[Data for this task — start]
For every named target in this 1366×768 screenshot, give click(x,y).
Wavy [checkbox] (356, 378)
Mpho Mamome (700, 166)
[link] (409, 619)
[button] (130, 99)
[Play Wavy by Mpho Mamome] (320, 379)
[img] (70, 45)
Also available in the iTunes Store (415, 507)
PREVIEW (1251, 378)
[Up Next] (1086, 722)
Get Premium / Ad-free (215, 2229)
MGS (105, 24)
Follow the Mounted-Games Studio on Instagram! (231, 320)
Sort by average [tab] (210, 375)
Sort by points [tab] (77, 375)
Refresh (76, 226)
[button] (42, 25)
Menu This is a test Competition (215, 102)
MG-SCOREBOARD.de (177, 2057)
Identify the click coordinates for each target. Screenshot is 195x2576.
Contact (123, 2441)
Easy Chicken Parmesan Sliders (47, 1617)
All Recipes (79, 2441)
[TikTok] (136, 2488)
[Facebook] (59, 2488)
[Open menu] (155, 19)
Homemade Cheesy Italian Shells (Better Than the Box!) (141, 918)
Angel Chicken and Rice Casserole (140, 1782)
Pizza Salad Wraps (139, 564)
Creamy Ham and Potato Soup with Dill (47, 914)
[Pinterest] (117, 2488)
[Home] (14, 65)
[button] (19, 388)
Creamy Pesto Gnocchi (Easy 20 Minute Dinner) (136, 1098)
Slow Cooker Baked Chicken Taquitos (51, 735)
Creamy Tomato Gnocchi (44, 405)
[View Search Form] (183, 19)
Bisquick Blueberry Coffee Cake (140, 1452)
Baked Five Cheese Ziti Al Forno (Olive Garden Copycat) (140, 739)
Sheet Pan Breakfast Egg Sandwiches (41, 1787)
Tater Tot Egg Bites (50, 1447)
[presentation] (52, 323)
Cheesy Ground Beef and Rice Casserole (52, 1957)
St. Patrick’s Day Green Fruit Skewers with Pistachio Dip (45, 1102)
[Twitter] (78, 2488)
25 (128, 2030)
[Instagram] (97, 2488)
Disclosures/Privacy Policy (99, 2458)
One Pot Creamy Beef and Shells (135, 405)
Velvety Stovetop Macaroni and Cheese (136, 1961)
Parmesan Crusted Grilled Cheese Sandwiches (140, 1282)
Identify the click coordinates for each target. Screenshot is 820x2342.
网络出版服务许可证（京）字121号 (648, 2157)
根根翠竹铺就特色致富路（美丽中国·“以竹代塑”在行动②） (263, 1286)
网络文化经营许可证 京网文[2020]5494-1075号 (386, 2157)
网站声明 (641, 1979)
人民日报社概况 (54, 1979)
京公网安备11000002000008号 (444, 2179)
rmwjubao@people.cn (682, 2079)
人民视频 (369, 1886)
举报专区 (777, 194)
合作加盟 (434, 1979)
[Data for this task — finish]
- _Exercise instructions_
In full and without error, restate the data.

- _Solution to the exercise_
For every named target in this 1366×768 screenshot, give click(x,y).
Wavy [checkbox] (356, 378)
Mpho Mamome (700, 166)
[link] (409, 619)
[button] (130, 99)
[Play Wavy by Mpho Mamome] (320, 379)
[img] (70, 45)
Also available in the iTunes Store (415, 507)
PREVIEW (1251, 378)
[Up Next] (1086, 722)
Get Premium / Ad-free (215, 2229)
MGS (105, 24)
Follow the Mounted-Games Studio on Instagram! (231, 320)
Sort by average [tab] (210, 375)
Sort by points [tab] (77, 375)
Refresh (76, 226)
[button] (42, 25)
Menu This is a test Competition (215, 102)
MG-SCOREBOARD.de (177, 2057)
Identify the click coordinates for each target. Screenshot is 195x2576.
Contact (123, 2441)
Easy Chicken Parmesan Sliders (47, 1617)
All Recipes (79, 2441)
[TikTok] (136, 2488)
[Facebook] (59, 2488)
[Open menu] (155, 19)
Homemade Cheesy Italian Shells (Better Than the Box!) (141, 918)
Angel Chicken and Rice Casserole (140, 1782)
Pizza Salad Wraps (139, 564)
Creamy Ham and Potato Soup with Dill (47, 914)
[Pinterest] (117, 2488)
[Home] (14, 65)
[button] (19, 388)
Creamy Pesto Gnocchi (Easy 20 Minute Dinner) (136, 1098)
Slow Cooker Baked Chicken Taquitos (51, 735)
Creamy Tomato Gnocchi (44, 405)
[View Search Form] (183, 19)
Bisquick Blueberry Coffee Cake (140, 1452)
Baked Five Cheese Ziti Al Forno (Olive Garden Copycat) (140, 739)
Sheet Pan Breakfast Egg Sandwiches (41, 1787)
Tater Tot Egg Bites (50, 1447)
[presentation] (52, 323)
Cheesy Ground Beef and Rice Casserole (52, 1957)
St. Patrick’s Day Green Fruit Skewers with Pistachio Dip (45, 1102)
[Twitter] (78, 2488)
25 (128, 2030)
[Instagram] (97, 2488)
Disclosures/Privacy Policy (99, 2458)
One Pot Creamy Beef and Shells (135, 405)
Velvety Stovetop Macaroni and Cheese (136, 1961)
Parmesan Crusted Grilled Cheese Sandwiches (140, 1282)
Identify the click coordinates for each target. Screenshot is 820x2342.
网络出版服务许可证（京）字121号 (648, 2157)
根根翠竹铺就特色致富路（美丽中国·“以竹代塑”在行动②） (263, 1286)
网络文化经营许可证 京网文[2020]5494-1075号 (386, 2157)
网站声明 (641, 1979)
人民日报社概况 (54, 1979)
京公网安备11000002000008号 (444, 2179)
rmwjubao@people.cn (682, 2079)
人民视频 (369, 1886)
举报专区 (777, 194)
合作加盟 (434, 1979)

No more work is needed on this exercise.